REQUIRED TASK: Copy each of the entries below word for word, leaving the pictures out.

Records locating screen elements:
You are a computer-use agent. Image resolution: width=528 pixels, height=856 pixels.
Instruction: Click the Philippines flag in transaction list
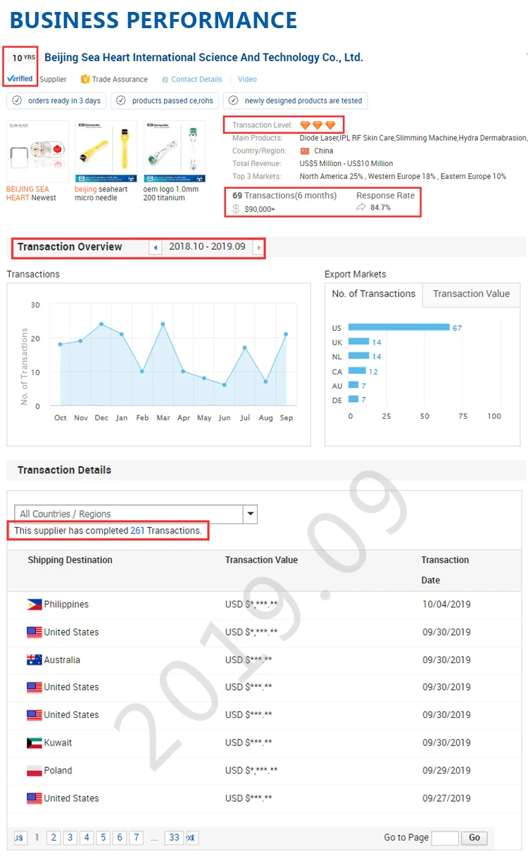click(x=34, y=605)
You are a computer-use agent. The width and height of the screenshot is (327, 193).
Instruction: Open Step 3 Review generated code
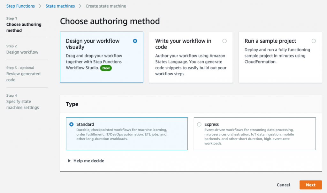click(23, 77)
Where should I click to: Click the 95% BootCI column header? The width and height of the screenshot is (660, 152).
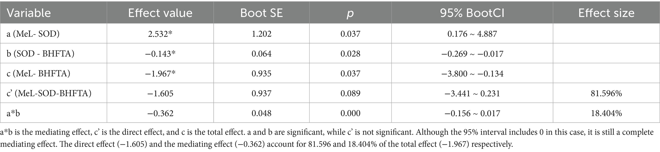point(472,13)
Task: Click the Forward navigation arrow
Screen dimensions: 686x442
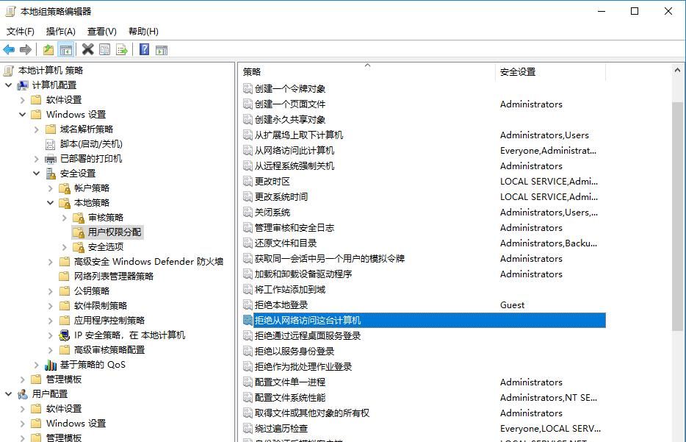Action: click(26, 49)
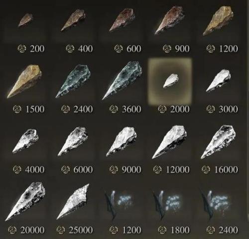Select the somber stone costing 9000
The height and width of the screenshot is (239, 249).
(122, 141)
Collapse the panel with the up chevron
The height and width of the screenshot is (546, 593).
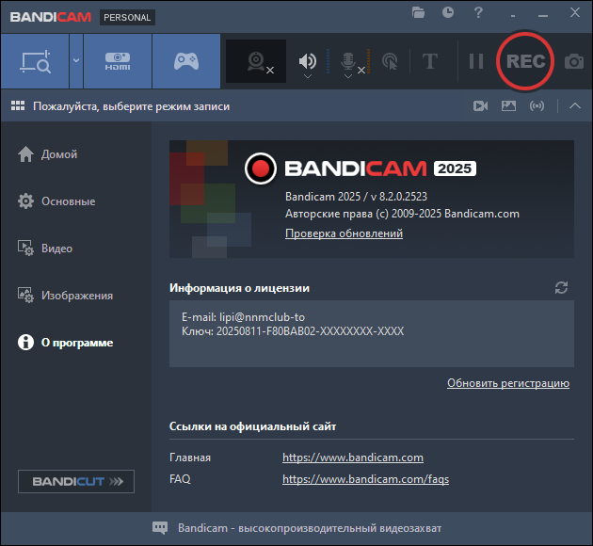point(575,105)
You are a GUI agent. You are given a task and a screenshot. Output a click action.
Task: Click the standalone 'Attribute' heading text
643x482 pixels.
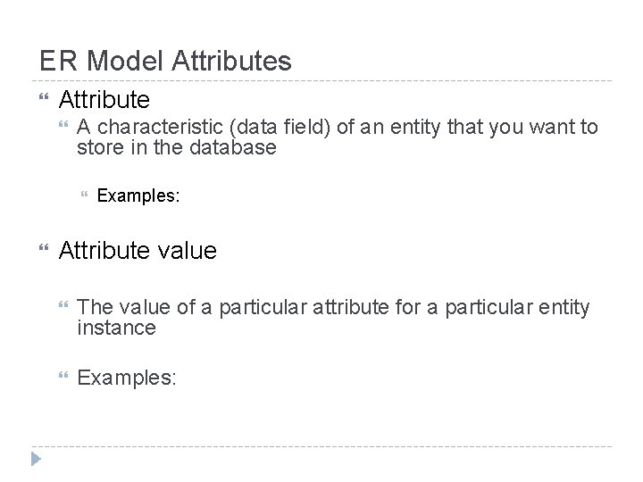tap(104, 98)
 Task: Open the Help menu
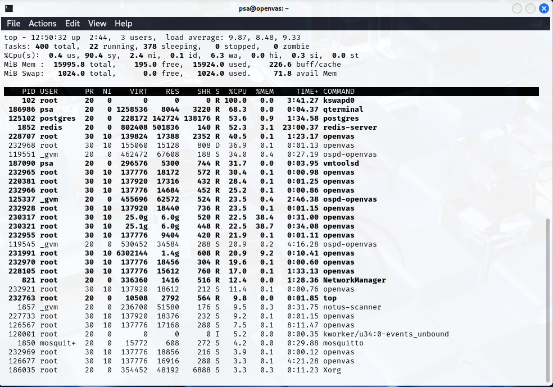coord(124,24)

THE OUTPUT:
You are a computer-use agent. Image resolution: width=528 pixels, height=856 pixels.
Instruction: Click the Philippines flag in transaction list
click(x=34, y=605)
You are a computer-use agent. The width and height of the screenshot is (327, 193).
Instruction: Open Step 3 Review generated code
click(23, 77)
Where should I click to: Click the 95% BootCI column header? The width and height of the screenshot is (660, 152).
point(472,13)
Task: Click the Forward navigation arrow
Screen dimensions: 686x442
Action: click(26, 49)
Select the somber stone costing 9000
The height and width of the screenshot is (239, 249).
(122, 141)
Collapse the panel with the up chevron
The height and width of the screenshot is (546, 593).
point(575,105)
You are a GUI agent. You are given a task and a screenshot. Output a click action.
Task: Click the standalone 'Attribute' heading text
643x482 pixels.
tap(104, 98)
 Task: Open the Help menu
coord(124,24)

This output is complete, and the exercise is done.